We are pretty familiar with implicits in Scala for now, but macros are pretty undiscovered area (at least for me) and, despite the presence of some great articles by Eugene Burmako, it is still not an easy material to just dive in.

In this particular question I'd like to find out if there is a possibility to achieve the analogous to the following code functionality using just macros:

implicit class Nonsense(val s: String) {
  def @@(i:Int) = s.charAt(i)
}

So "asd" @@ 0 will return 'a', for example. Can I implement macros that use infix notation? The reason to this is I'm writing a DSL for some already existing project and implicits allow making the API clear and concise, but whenever I write a new implicit class, I feel like introducing a new speed-reducing factor. And yes, I do know about value classes and stuff, I just think it would be really great if my DSL transformed into the underlying library API calls during compilation rather than in runtime.

TL;DR: can I replace implicits with macros while not changing the API? Can I write macros in infix form? Is there something even more suitable for this case? Is the trouble worth it?

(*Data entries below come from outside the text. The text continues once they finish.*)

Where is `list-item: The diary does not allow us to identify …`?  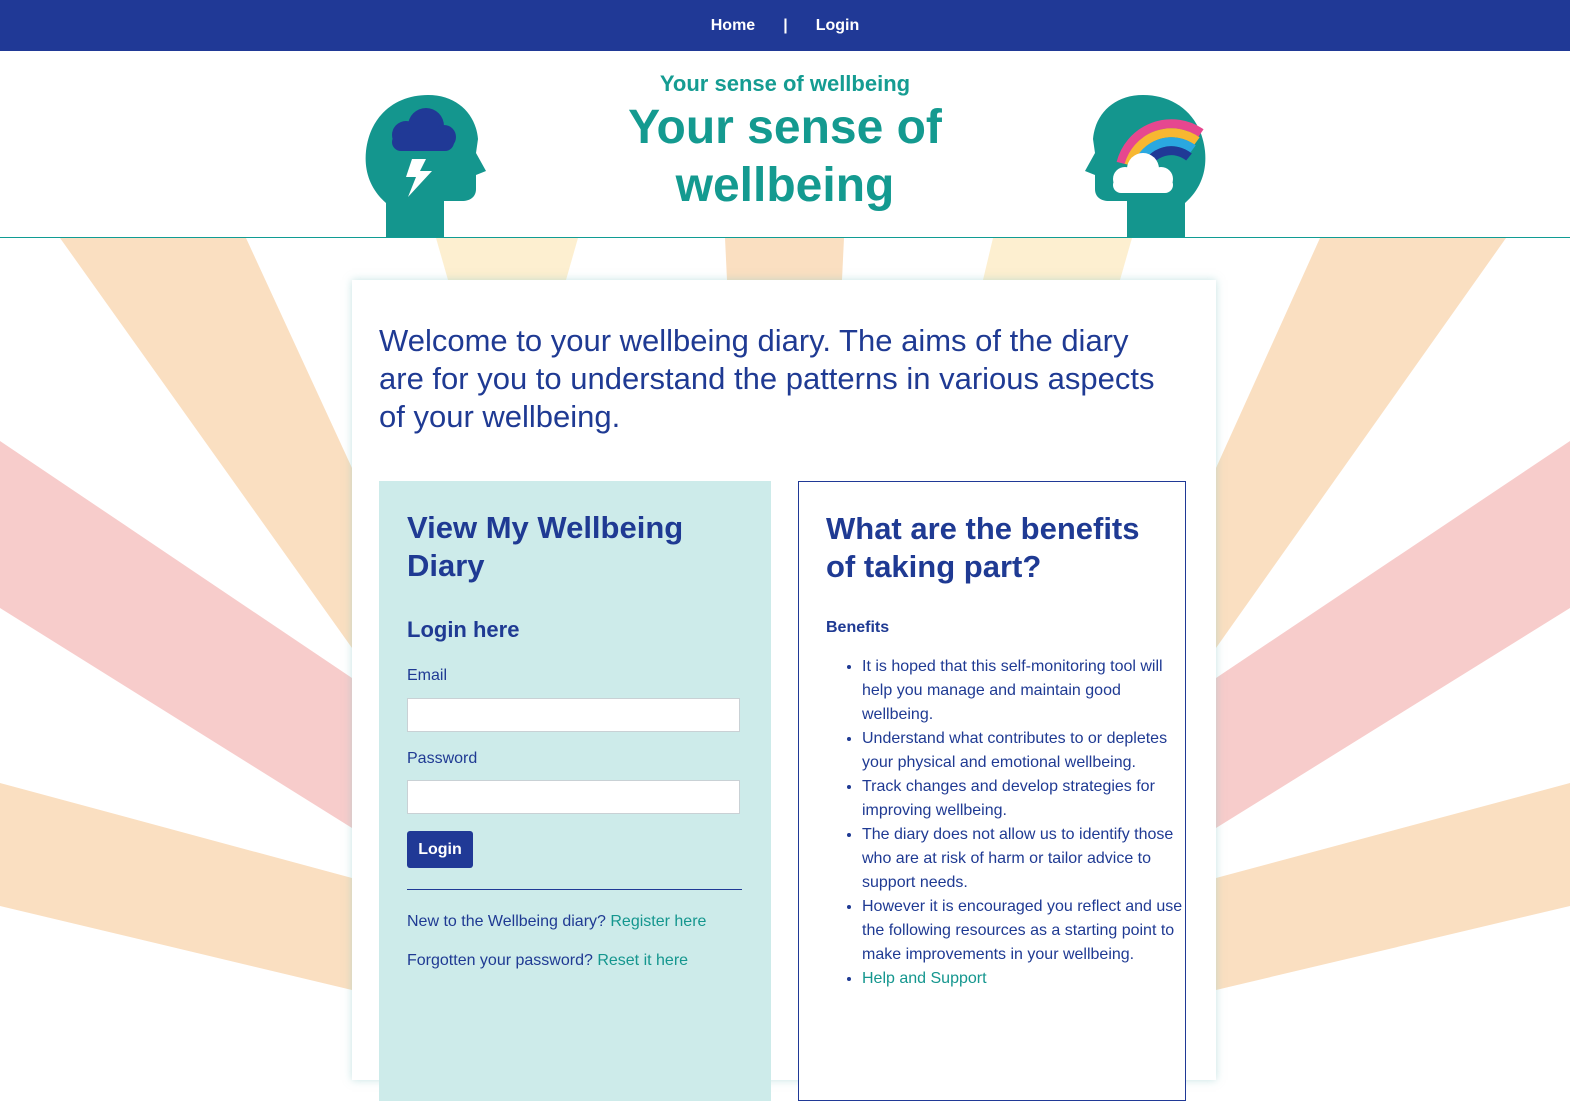
list-item: The diary does not allow us to identify … is located at coordinates (1027, 859).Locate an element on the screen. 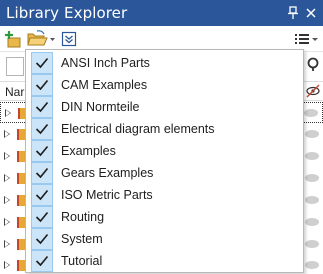 The image size is (323, 274). menu-item-label: Examples is located at coordinates (88, 151).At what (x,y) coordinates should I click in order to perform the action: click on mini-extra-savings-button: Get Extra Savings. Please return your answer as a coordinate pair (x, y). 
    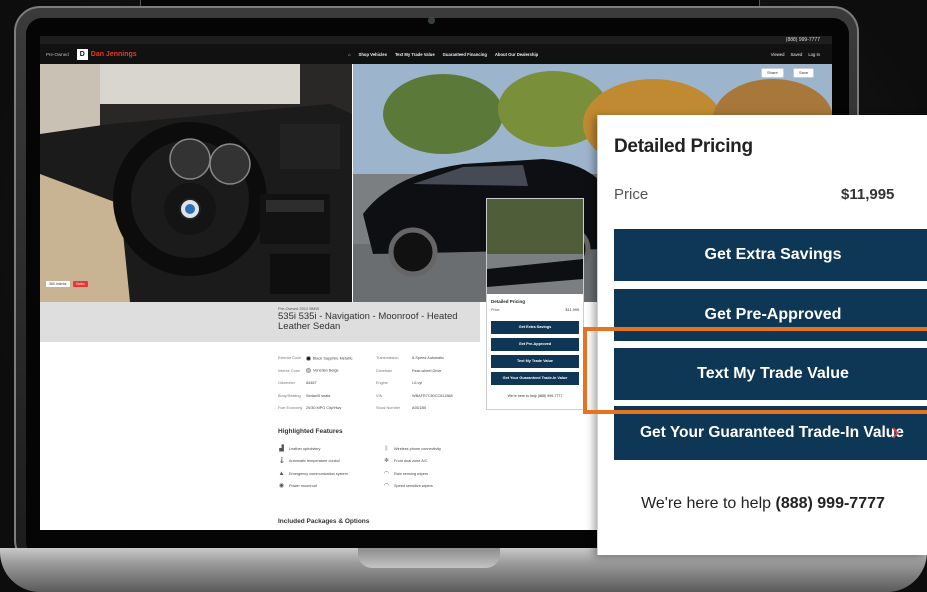
    Looking at the image, I should click on (535, 328).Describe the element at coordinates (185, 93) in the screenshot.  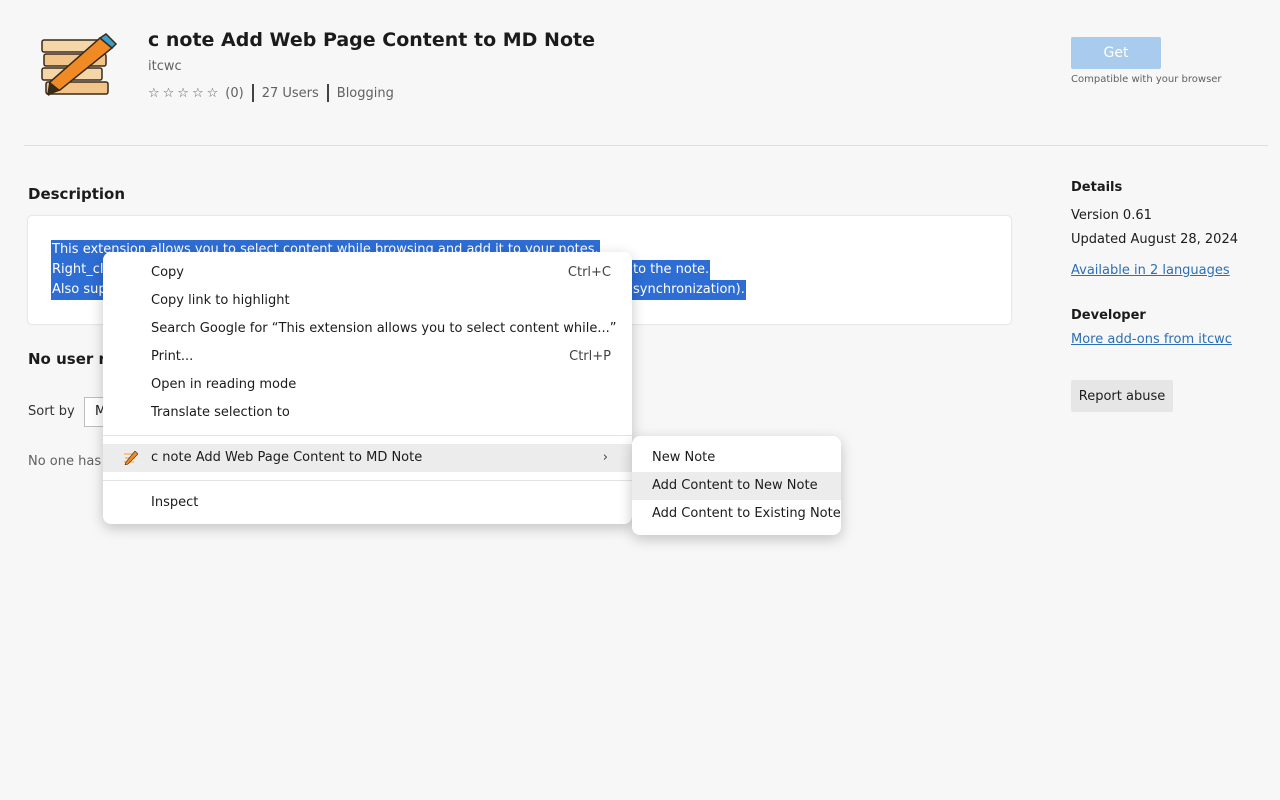
I see `rating-stars: ☆☆☆☆☆` at that location.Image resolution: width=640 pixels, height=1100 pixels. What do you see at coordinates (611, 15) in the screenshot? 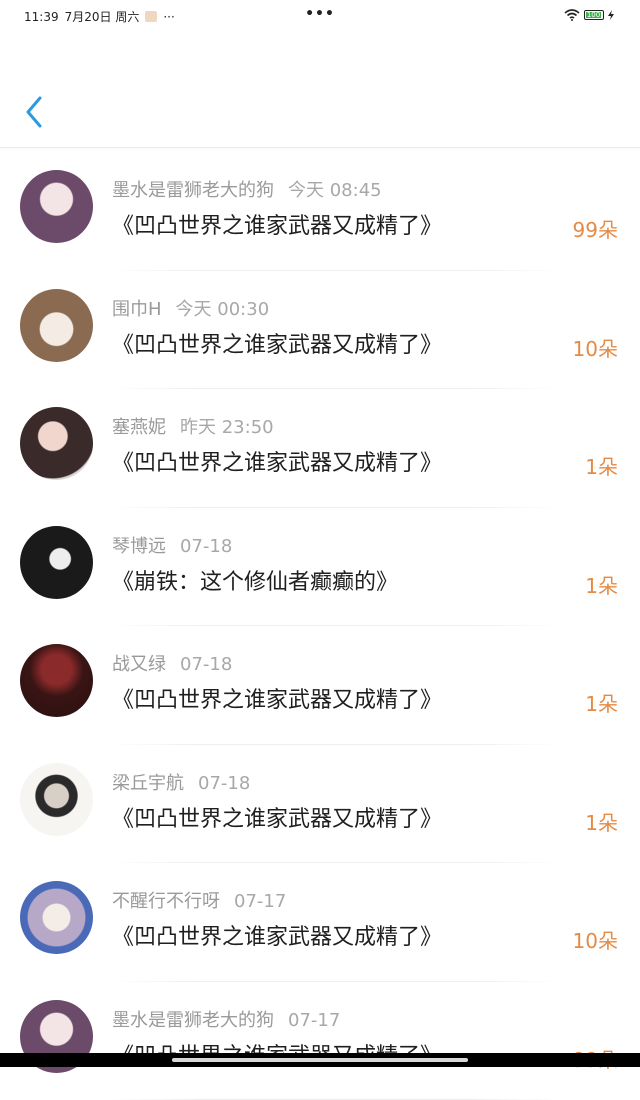
I see `charging-icon` at bounding box center [611, 15].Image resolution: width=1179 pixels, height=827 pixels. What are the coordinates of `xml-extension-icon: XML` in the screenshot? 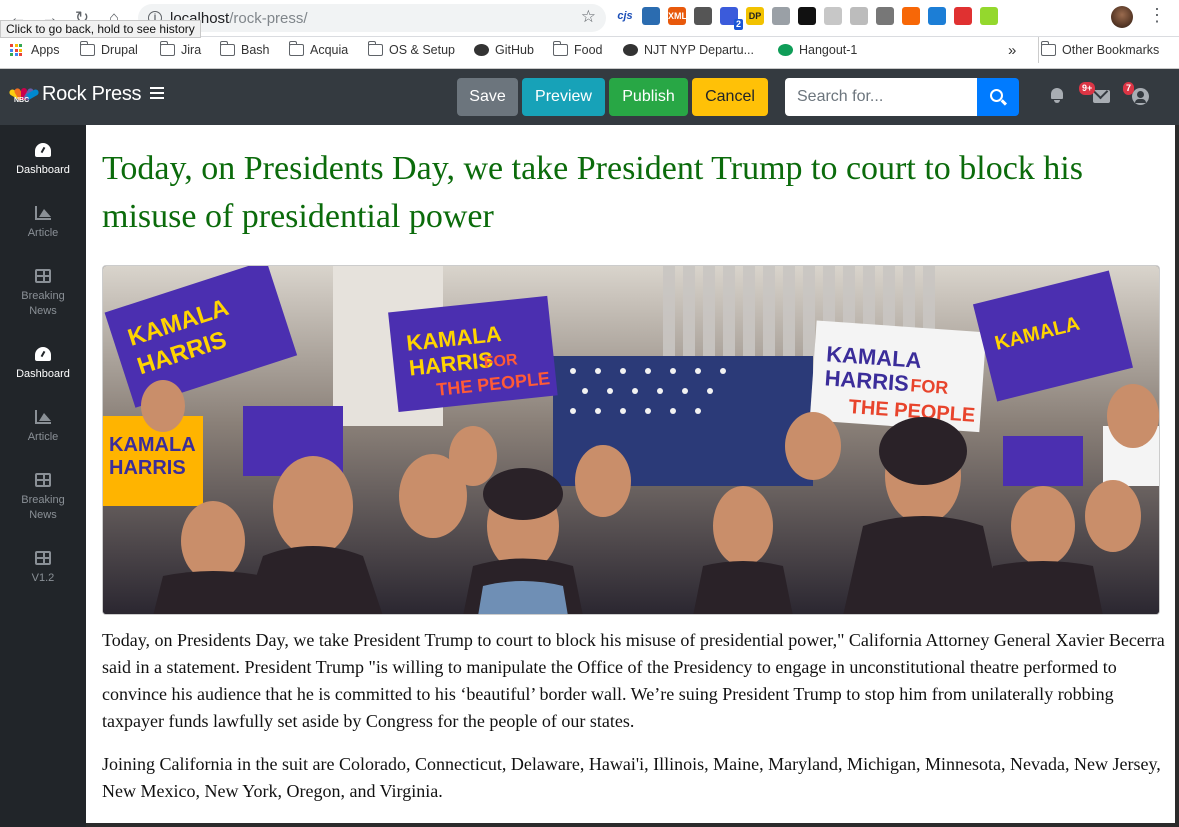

UPD. To those advocating the value classes: in my case I have a little more than just a simple wrapper - they are often stacked. For example, I have an implicit class that takes some parameters, returns a lambda wrapping this parameters (i.e. partial function), and the second implicit class that is made specifically for wrapping this type of functions. I can achieve something like this:

a --> x ==> b

where first class wraps a and adds --> method, and the second one wraps the return type of a --> x and defines ==>(b). Plus it may really be the case when user creates considerable amount of objects in this fashion. I just don't know if this will be efficient, so if you could tell me that value classes cover this case - I'd be really glad to know that.

Was it helpful?

Solution

Back in the day (2.10.0-RC1) I had trouble using implicit classes for macros (sorry, I don't recollect why exactly) but the solution was to use:

  • an implicit def macro to convert to a class
  • define the infix operator as a def macro in that class

So something like the following might work for you:

implicit def toNonsense(s:String): Nonsense = macro ...
...
class Nonsense(...){
  ...
  def @@(...):... = macro ...
  ...
}

That was pretty painful to implement. That being said, macro have become easier to implement since.

If you want to check what I did, because I'm not sure that applies to what you want to do, refer to this excerpt of my code (non-idiomatic style).

I won't address the relevance of that here, as it's been commented by others.